Habari za leo?
What's the news?
The Tanzanian government is really clamping down on all sorts of things. Just to mention a few, all plastic bags are banned, and all financial transactions, including foreign exchange, must be accompanied by a receipt on government watermarked paper. Banks exchange only US$, Euros and Pounds. Other currencies are handled in one of the few authorised exchange bureaus which offer very poor rates.
What affects NGO’s most, especially the charity work of churches, is the government advice to use the new facilities they have provided, such as the secondary schools they have built in most districts and the dispensaries in almost all villages. This has a knock-on effect on the activities engaged in by the dioceses and the Sisters. People in the rural areas have little money due to a poor harvest. Thus some of them who would prefer to use medical and educational facilities with a Christian ethos and the spiritual support of the Sisters are unable to pay the charge involved and go to government dispensaries and schools.

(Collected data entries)
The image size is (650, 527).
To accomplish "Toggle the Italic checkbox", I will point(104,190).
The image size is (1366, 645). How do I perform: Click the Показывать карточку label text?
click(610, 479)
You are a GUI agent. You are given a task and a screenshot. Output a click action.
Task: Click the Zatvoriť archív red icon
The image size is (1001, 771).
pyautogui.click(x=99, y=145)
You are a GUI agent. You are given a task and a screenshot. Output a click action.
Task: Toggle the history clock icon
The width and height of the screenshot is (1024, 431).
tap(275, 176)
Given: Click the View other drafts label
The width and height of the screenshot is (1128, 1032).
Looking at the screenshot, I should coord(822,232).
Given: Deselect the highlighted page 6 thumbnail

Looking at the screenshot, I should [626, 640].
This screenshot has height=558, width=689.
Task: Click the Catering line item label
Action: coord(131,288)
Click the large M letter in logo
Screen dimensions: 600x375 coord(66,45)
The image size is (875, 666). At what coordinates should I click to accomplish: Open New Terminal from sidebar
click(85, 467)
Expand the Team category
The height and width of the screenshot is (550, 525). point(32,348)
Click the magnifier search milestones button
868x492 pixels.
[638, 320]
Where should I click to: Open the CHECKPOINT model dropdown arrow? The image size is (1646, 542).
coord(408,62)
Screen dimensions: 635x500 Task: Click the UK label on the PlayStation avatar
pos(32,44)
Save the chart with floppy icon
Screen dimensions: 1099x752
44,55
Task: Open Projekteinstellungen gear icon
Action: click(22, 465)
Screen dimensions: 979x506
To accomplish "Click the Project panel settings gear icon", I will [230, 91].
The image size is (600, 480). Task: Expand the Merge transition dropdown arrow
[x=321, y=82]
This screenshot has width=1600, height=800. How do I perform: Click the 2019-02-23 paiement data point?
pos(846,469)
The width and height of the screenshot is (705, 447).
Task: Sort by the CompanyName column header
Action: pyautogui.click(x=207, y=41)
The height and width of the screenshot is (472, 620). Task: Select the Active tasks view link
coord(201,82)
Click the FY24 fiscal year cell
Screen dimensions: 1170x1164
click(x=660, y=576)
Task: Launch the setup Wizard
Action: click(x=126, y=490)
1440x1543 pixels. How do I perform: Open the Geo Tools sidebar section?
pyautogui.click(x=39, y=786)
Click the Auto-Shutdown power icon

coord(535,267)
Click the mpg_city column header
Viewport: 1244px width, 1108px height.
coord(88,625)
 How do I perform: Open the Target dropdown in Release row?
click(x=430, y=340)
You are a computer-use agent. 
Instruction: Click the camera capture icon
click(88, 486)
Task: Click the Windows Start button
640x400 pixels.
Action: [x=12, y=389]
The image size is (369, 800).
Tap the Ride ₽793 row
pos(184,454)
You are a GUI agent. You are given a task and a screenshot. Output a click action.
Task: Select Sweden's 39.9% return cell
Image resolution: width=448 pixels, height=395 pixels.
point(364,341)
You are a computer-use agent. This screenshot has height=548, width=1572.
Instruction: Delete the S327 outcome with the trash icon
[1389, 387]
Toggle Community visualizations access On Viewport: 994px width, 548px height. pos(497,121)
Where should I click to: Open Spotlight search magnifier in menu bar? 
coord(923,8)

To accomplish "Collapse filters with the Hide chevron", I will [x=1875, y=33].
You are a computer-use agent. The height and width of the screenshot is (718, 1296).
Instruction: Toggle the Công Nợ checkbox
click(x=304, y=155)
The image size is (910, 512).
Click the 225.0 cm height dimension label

→ Problems to solve
1. Answer the following from the Tanzania news text:
(a) Which currencies do banks exchange?
(b) What must accompany all financial transactions?
(c) Why do people in the rural areas have little money?
2. Translate this sentence from the Tanzania news text into French: "Banks exchange only US$, Euros and Pounds."
3. Continue the Tanzania news text from where it stops.

→ Responses by item number
1.
(a) US$, Euros and Pounds.
(b) A receipt on government watermarked paper.
(c) A poor harvest.

2. Les banques n'échangent que des dollars américains, des euros et des livres sterling.

3.
There are big infrastructure projects everywhere, such as stretches of new roads often more than fifty miles long, new railway lines partly elevated, new airports and the revitalised national airline 'Tanzania Air' (nicknamed “Air Magafuli’ after the president). Much of it is financed by China, though a large project has recently been rejected as the government has woken up to the fact that the Chinese have ulterior motives in helping Tanzania. - The president, who is already canvassing for his re-election next year, is well liked by the poor but not by the rich, presumably because he has reduced corruption so dramatically.
This year I visited the country again, for a month during September and October. The Sisters and all our friends in the Diocese of Masasi are well and enjoying life in their usual way, content with the little they have. Perhaps we would also be happier with less clutter!! Although things are moving forward very quickly in their attempt to catch up with the West, some things don’t work as intended. For example, in trying to get a visa for my visit, which can only be done online now, I received not only mine but also one for a lady from Brazil!
Water is still a big problem in many areas, not only because of the population having doubled in the last 25 years, but also because climate change is bringing less rain. Since much of the electricity in Tanzania is generated by hydro-electric power, as the water level in rivers and dams drops this in turn means that there is often no electricity, as was the case in Masasi on most days while I was there. Solar panels help, but when there is no direct sun there is little power.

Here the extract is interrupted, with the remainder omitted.